Exercise set.
- 1) List every data source that the abstract on Medicaid long-term care in Georgia names.
- 2) Carry on the abstract about accessing Medicaid long-term care programs in Georgia, starting after its final sentence.

Poster Paper:
Accessing Medicaid Long Term Care Programs in Georgia
*Names in bold indicate Presenter
This paper explores the distribution of Medicaid long-term care services and compares both the allocation of Medicaid long-term care waivers and the supply of Medicaid-funded nursing home beds against relevant metrics of need in those counties. Data includes a metric of need constructed from the American Community Survey as well as information from the Centers for Medicaid and Medicare Services. Dependent variables include waiver payment data from the Georgia Division of Aging Service and nursing home data from the Georgia Department of Community Health Nursing Facility Survey.
Preliminary findings suggest that the distribution of public nursing home services are not sensitive to most metrics of community-wide need. However both variables showed strong negative relationships with population size. Significant relationships also existed between waiver services and the proportion of the population living below poverty, the percentage of the population enrolled in Medicare and a negative relationship with the proportion of women in the workforce.

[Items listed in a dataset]
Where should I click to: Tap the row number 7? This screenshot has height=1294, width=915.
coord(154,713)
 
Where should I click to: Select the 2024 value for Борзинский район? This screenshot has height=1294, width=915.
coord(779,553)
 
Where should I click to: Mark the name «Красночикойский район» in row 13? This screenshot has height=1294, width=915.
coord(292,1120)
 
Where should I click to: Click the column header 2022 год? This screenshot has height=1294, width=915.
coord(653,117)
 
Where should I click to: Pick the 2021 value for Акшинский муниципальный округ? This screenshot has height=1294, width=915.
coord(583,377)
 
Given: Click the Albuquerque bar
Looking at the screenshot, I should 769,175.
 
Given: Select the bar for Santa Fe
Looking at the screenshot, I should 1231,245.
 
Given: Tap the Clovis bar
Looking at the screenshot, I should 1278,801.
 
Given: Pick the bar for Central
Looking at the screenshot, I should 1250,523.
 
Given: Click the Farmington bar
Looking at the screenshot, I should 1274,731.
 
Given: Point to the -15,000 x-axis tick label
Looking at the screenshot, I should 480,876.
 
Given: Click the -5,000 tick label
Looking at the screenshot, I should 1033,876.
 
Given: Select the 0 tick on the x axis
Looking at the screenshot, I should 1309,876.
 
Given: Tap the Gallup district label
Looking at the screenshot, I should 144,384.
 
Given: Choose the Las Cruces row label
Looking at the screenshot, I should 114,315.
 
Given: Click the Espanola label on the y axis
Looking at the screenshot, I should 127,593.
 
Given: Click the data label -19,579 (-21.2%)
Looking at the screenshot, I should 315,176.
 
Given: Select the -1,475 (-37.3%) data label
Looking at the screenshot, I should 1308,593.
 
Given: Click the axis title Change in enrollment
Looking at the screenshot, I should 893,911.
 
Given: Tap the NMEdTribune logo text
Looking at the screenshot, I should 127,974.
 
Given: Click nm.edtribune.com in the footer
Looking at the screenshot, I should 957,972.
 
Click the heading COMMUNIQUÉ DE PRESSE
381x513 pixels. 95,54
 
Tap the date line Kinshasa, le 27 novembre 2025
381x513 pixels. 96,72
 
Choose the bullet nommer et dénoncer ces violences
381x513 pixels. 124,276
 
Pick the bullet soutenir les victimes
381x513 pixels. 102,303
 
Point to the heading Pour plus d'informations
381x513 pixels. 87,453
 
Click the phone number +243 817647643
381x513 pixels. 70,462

List of answers.
- 1)
- American Community Survey
- Centers for Medicaid and Medicare Services
- Georgia Division of Aging Service (waiver payment data)
- Georgia Department of Community Health Nursing Facility Survey (nursing home data)

- 2)
Due to the rationing of Medicaid waiver supports, it is critical to understand the factors that predict their distribution in order to guard against implementation policies which create systematic barriers to groups of qualified individuals. This research represents an initial foray into the construction of a model. It suggests that there are some explanatory factors which can predict the distribution of public long-term care services, however further research is needed to discover missing factors and to link particular implementation policies and procedures to observed access and uptake.